Ich möchte meine Aussage von vorhin aktualisieren. Denn nunmehr werden Schulungsinhalte mit Schlagworten  -noch sehr vereinzelt -für JC Mitarbeiter zum Bürgergeld angeboten und sind mir nun bekannt. Zumindest fand ich 2 Angebote zur Sachlage FBW und den damit verbundenen Möglichkeiten  -während der Vertrauenszeit. Erscheint mir als Info interessant, zumal diese Schulung nur für Optionskommunen gelten soll:

https://www.bildungsmarkt-sgb2.de/pdf/angebot_00064589.pdf

https://www.bildungsmarkt-sgb2.de/pdf/angebot_00067251.pdf


HansiHansen

Die Meisten scheinen vergessen zu haben wer Hartz4 eingeführt hat.
Dann aber auch noch zu erwarten, dass bei der Restaurierung etwas positives bei rum kommt
ist schon mehr als naiv.  :sleep:


Wie damals bei Hartz4, wird auch hier wieder der Verfassungschutz seinen Segen dazu geben.
Denn bedenke, wir haben einen Verfassungsschutz der 30% unter der Würde des Menschen für angemessen hält,
und somit selbst gegen Artikel 1 des Grundgesetz (Verfassung) verstößt.

"Die Menschenwürde ist die wichtigste Regel im deutschen Grundgesetz.
Niemand darf die Würde eines Menschen verletzen.
Die Würde eines Menschen ist unantastbar.
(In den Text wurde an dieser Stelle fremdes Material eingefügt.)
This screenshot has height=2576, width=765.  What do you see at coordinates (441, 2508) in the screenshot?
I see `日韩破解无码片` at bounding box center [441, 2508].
Das heißt: Die Würde darf auf keinen Fall verletzt werden.
Alle Menschen sind gleich wertvoll. Ein Leben ohne Menschenwürde ist ein Leben in Angst,
Unterdrückung und Zwang. Das heißt: Kein Mensch hat das Recht, einem anderen Menschen Gewalt anzutun.
Kein Mensch darf gefoltert oder getötet werden."